By Charlene Corson Selbee
This is the year to explore the karst topography both above and below ground in the driftless region. Years 2021 and 2022 are celebrated as the International Year of Caves and Karst.
“The 24,000 square miles of the driftless area is almost the size of Iowa and Wisconsin and encompasses four states and 46 counties,” explained George Howe with Sustainable Driftless, Inc. and film producer of Mysteries of the Driftless and Decoding the Driftless. The driftless region includes southwestern Wisconsin, southeastern Minnesota, northeastern Iowa, and the far northwestern corner of Illinois.
Why the name “driftless”? According to Wikipedia, the Driftless Area is an area “never covered by ice during the last ice age, and therefore lacks glacial deposits, also termed drift. The landscape in the driftless region is characterized by steep hills, forested ridges, deeply carved river valleys, and karst geology with spring-fed waterfalls and cold-water trout streams.”
The Oxford Languages online dictionary defines karst as, “Landscape underlain by limestone which has been eroded by dissolution, producing ridges, towers, fissures, sinkholes, and other characteristic landforms.”
Visitors come to the driftless region for world-class fly fishing, mountain biking on inclines steeper than can be found in mountains, to paddle the numerous rivers, rock climbing, hiking, birding, hunting, camping, exploring caves, taking pictures, admiring waterfalls both underground and above ground, and sightseeing.
Howe explained, “The driftless is world-famous for trout fishing and known throughout the world for birding as there are many species of birds.” The Mississippi Flyway is a bird migration route that follows the Mississippi River. Over 40% of North America’s migrating birds follow this route.

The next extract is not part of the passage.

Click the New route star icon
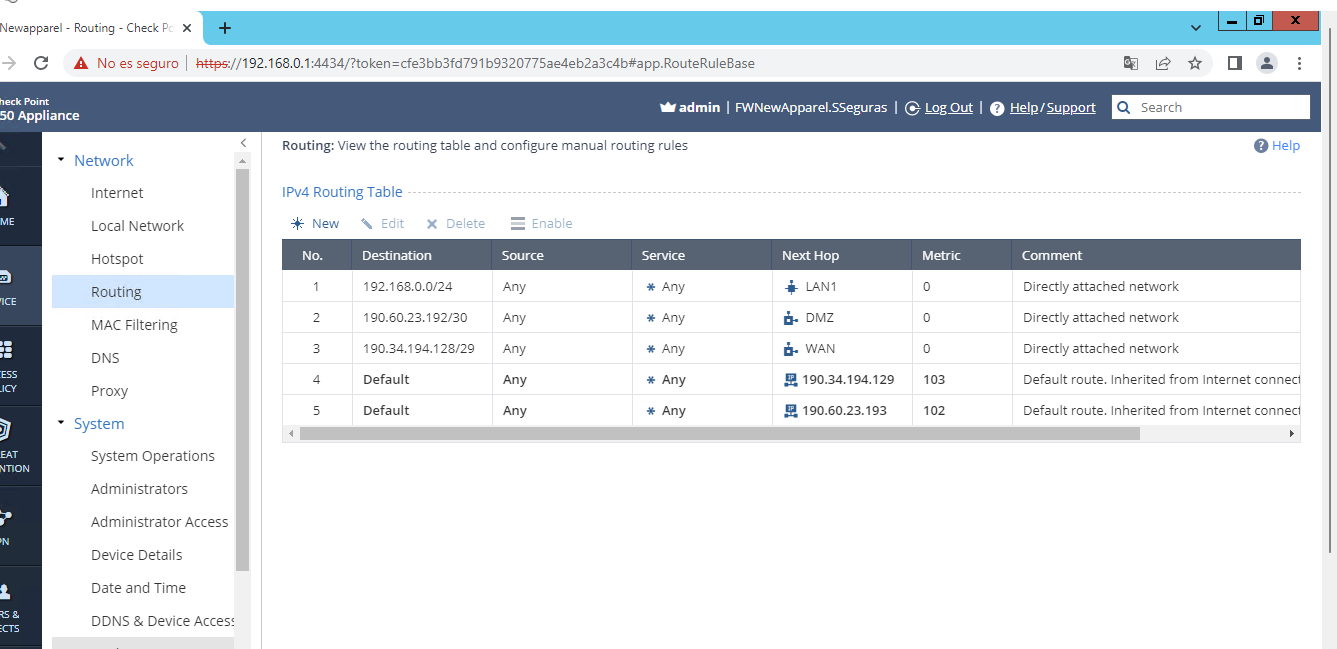The width and height of the screenshot is (1337, 649). coord(297,224)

“The top three destinations in the United States are New York, Hollywood, and the Mississippi River,” shared Howe.
Visitors explore the Mississippi River in paddle boats, speed boats, canoes, and cruise ships.
Native Americans found the richness of the area beneficial, and their footprints are still evident in the area. A must stop is Effigy Mounds National Monument, Harper Ferry, Iowa. Howe explained, “There are more Native American mounds in this area than anywhere else in the world.”
Howe’s top picks
- Start in Wabasha, Minn., and follow the scenic Great River Road, which follows the majestic Mississippi River to Lansing, Iowa, or venture further south to Dubuque, Iowa.
- Wisconsin Dells, Wis., and Devil’s Lake State Park, Baraboo, Wis.
- SE MN sinkholes and caves – Niagara Cave, Harmony, Minn.; Forestville/Mystery Cave State Park; and Fountain, Minn., Sink Hole Capital of the U.S.
- Bike or travel the Root River Trail in SE MN by foot or head to the Elroy-Sparta State Trail, Wis.; the oldest rail to trail initiative goes through three tunnels.
- Lake Pepin, a natural lake and the widest part of the Mississippi River, is not only rare, but beautiful. Lake Pepin is known as the birthplace of water skiing.
Dawn Ryan, founder, and Sabrina M. Fluegel, Diversity, Equity, and Inclusion Marketing consultant for DARK (Driftless Area Karst Trail) note that there are 69 stops on the trail known as discovery areas. Check out the Driftless.caves.org website for more information and download the interactive self-guided driving tour app, Flyover Country, to create a personalized itinerary.
Ryan and Fluegel’s top picks
- Mystery Cave, Niagara Cave, and Cave of the Mounds are excellent examples of caves.
- Dresbach Welcome Center in Dakota, Minn., boasts a karst exhibit.
- Checkout the Chimney Rock Footbridge, a single-span, rustic-style stone, and timber pedestrian bridge designed by N. Averill and built in 1935 by the Civilian Conservation Corps at the Whitewater State Park in Altura, Minn.
- John Latsch State Park, Minnesota City, Minn., a 1,654-acre state park borders the Mississippi River. Hiking trails lead to the top of the three bluffs, – Mount Faith, Mount Hope, and Mount Charity that provide spectacular views of the river.
- Coldwater Cave State Preserve, Bluffton, Iowa. A spectacular cave is located under the rich black dirt of pristine Iowa farmland in NE Iowa. A trail is available for visitors as the entrance to the cave is gated closed.
- Wyalusing State Park, Bagley, Wis., is one of Wisconsin’s oldest state parks, offering campsites, hiking trails, a canoe trail, Native American burial mounds, bird watching, fishing, boating, bicycling, and picnicking at the top of overlooks.